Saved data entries
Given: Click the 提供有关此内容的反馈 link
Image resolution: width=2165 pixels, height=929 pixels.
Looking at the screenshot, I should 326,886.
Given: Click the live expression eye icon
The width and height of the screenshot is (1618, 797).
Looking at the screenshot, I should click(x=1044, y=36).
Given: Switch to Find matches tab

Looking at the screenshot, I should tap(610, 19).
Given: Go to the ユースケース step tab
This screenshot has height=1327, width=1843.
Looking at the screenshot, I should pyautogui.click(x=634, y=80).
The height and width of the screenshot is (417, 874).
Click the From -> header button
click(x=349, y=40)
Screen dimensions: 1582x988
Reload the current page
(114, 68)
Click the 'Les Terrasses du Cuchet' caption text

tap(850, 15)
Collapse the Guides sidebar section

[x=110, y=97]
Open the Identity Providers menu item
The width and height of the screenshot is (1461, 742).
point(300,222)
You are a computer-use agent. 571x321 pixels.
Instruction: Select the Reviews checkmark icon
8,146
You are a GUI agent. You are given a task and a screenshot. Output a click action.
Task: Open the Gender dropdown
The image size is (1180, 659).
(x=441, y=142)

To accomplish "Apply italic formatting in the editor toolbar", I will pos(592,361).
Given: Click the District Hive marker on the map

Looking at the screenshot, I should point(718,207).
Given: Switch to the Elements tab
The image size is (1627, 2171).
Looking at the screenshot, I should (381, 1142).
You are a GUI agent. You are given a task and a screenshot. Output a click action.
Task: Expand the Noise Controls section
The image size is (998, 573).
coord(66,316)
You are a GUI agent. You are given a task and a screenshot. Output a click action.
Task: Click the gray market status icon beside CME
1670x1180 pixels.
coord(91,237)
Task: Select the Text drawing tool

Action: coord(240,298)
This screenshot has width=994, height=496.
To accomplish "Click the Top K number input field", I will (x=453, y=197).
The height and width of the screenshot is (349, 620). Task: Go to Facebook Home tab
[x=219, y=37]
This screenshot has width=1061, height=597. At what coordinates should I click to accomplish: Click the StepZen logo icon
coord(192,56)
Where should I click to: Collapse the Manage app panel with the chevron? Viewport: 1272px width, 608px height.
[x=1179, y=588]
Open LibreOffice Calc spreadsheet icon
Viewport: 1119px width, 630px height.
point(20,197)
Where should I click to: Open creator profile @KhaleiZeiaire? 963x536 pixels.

What the task requires
Write the data out again. Match it exactly.

Written solution
Given: Click the 提供有关此内容的反馈 link
Image resolution: width=2165 pixels, height=929 pixels.
Looking at the screenshot, I should 326,886.
Given: Click the live expression eye icon
The width and height of the screenshot is (1618, 797).
Looking at the screenshot, I should click(x=1044, y=36).
Given: Switch to Find matches tab

Looking at the screenshot, I should tap(610, 19).
Given: Go to the ユースケース step tab
This screenshot has height=1327, width=1843.
Looking at the screenshot, I should pyautogui.click(x=634, y=80).
The height and width of the screenshot is (417, 874).
Click the From -> header button
click(x=349, y=40)
Screen dimensions: 1582x988
Reload the current page
(114, 68)
Click the 'Les Terrasses du Cuchet' caption text

tap(850, 15)
Collapse the Guides sidebar section

[x=110, y=97]
Open the Identity Providers menu item
The width and height of the screenshot is (1461, 742).
point(300,222)
You are a computer-use agent. 571x321 pixels.
Instruction: Select the Reviews checkmark icon
8,146
You are a GUI agent. You are given a task and a screenshot. Output a click action.
Task: Open the Gender dropdown
The image size is (1180, 659).
(x=441, y=142)

To accomplish "Apply italic formatting in the editor toolbar", I will pos(592,361).
Given: Click the District Hive marker on the map

Looking at the screenshot, I should point(718,207).
Given: Switch to the Elements tab
The image size is (1627, 2171).
Looking at the screenshot, I should (381, 1142).
You are a GUI agent. You are given a task and a screenshot. Output a click action.
Task: Expand the Noise Controls section
The image size is (998, 573).
coord(66,316)
You are a GUI agent. You are given a task and a screenshot. Output a click action.
Task: Click the gray market status icon beside CME
1670x1180 pixels.
coord(91,237)
Task: Select the Text drawing tool

Action: coord(240,298)
This screenshot has width=994, height=496.
To accomplish "Click the Top K number input field", I will (x=453, y=197).
The height and width of the screenshot is (349, 620). Task: Go to Facebook Home tab
[x=219, y=37]
This screenshot has width=1061, height=597. At what coordinates should I click to accomplish: Click the StepZen logo icon
coord(192,56)
Where should I click to: Collapse the Manage app panel with the chevron? Viewport: 1272px width, 608px height.
[x=1179, y=588]
Open LibreOffice Calc spreadsheet icon
Viewport: 1119px width, 630px height.
point(20,197)
Where should I click to: Open creator profile @KhaleiZeiaire? 963x536 pixels.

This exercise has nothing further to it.